◆ THE TASK ◆
Without the pictures, retype each line below exactly as it stands.
»»
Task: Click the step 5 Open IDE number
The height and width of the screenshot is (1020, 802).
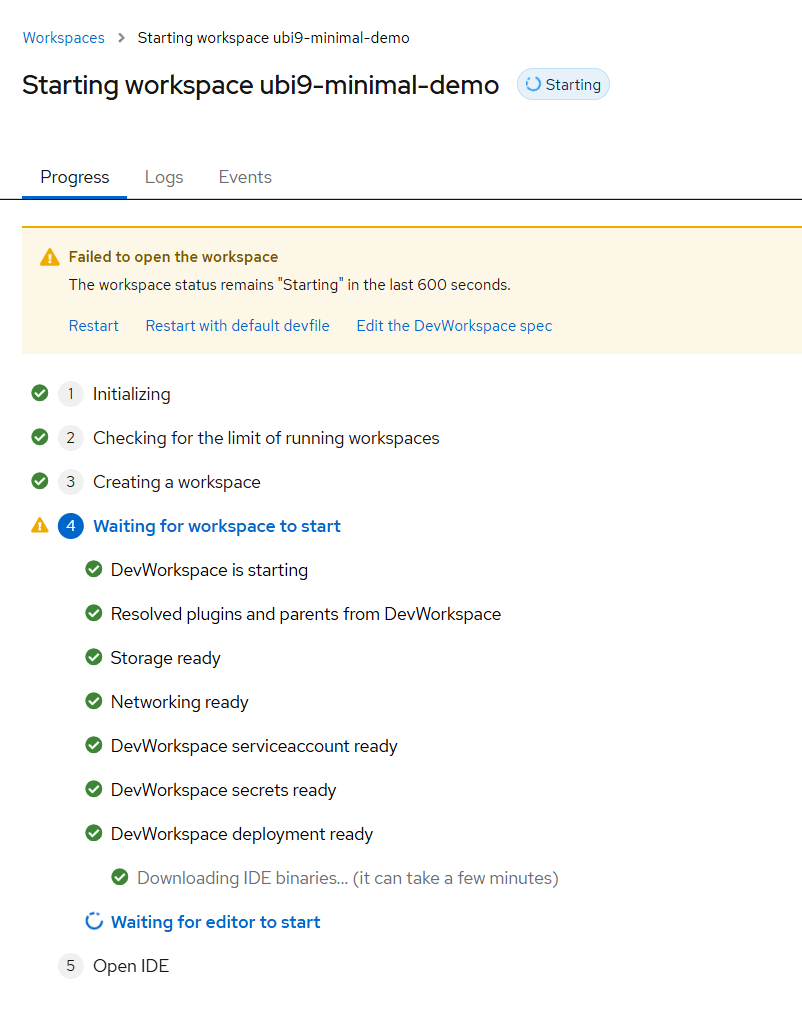Action: (x=70, y=966)
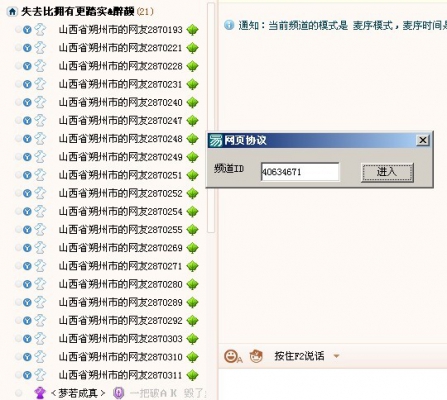Toggle the status circle for user 2870252
This screenshot has height=400, width=447.
tap(18, 193)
««
◆ ANSWER AREA ◆
Task: Click the step 5 Open IDE number
The height and width of the screenshot is (1020, 802).
Action: (x=70, y=966)
Toggle the status circle for user 2870252
This screenshot has height=400, width=447.
tap(18, 193)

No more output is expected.